This Document Established the Five Central Themes of Modern Conservatism
Lee Edwards /
Most political rhetoric dies a quick and deserved death, but a statement adopted on this date 55 years ago remains the most widely accepted definition of the Conservative Idea. I refer to the magisterial Sharon Statement, drafted by 26-year-old M. Stanton Evans and approved by Young Americans for Freedom (YAF) at its founding meeting in Sharon, Connecticut.
Less than 400 words in length, the Sharon Statement is reminiscent of Lincoln’s Gettysburg Address in its concise language, listing such truths as,
- Foremost among the transcendent values is the individual’s use of his God-given free will.
- Political freedom cannot long exist without economic freedom.
- The purposes of government are to protect these freedoms through the preservation of internal order, the provision of national defense and the administration of justice.
- The market economy is the single economic system compatible with personal freedom and constitutional government.

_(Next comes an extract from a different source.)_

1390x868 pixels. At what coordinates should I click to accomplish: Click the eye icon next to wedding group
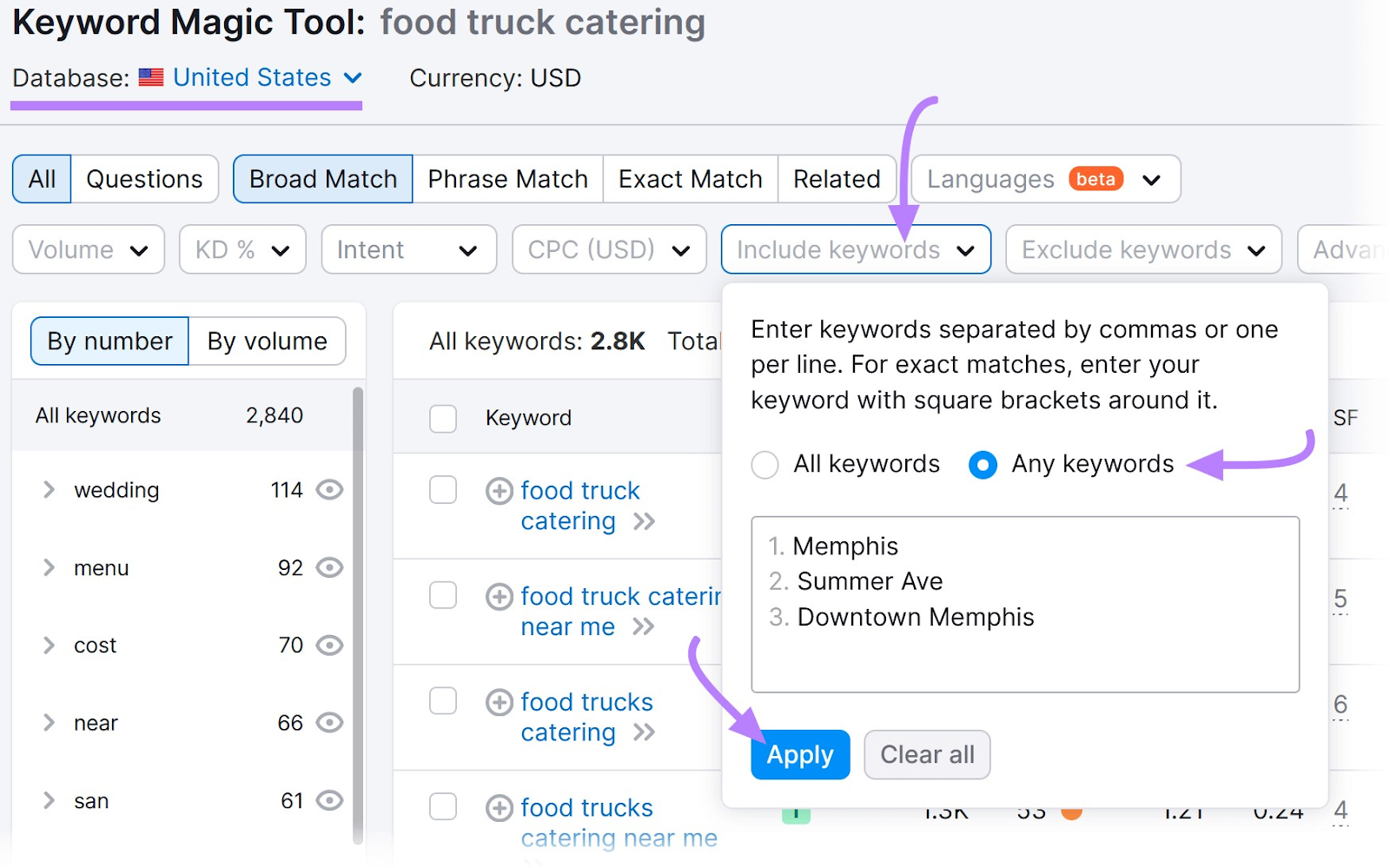[329, 490]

- The forces of international communism are the greatest single threat to these liberties, and the United States should stress victory over rather than coexistence with this menace.
Here are the central themes that have been at the core of modern American conservatism for the past six decades: Free will and moral authority come from God; political and economic liberty are essential for the preservation of free peoples and free institutions; government must be strictly and constitutionally limited; the market economy is the system most compatible with freedom; and Communism, terrorism or any other major external threat must be defeated, not simply contained.
These themes reflect the basic philosophy of the major strains of conservatism at the time—traditional conservatism, libertarianism, and anti-communism, the glue that held conservatives together. And they are compatible with the thought of the present major groups of conservatism—social conservatives, economic conservatives, and national security conservatives.
Evans later explained that he had been able to draft the Sharon Statement in just a few hours because its language was all around him in the books and columns and articles and speeches of conservative luminaries like F. A. Hayek, Russell Kirk, William F. Buckley Jr., and Whittaker Chambers. It also helped that Stan Evans was the youngest editor of a daily newspaper in America and knew how to put words and thoughts together in a compelling way.
A major reason for the enduring influence of modern American conservatism in the last six decades or so is its ability, in good times and bad, to look to extraordinary documents like the Sharon Statement for philosophical guidance and inspiration.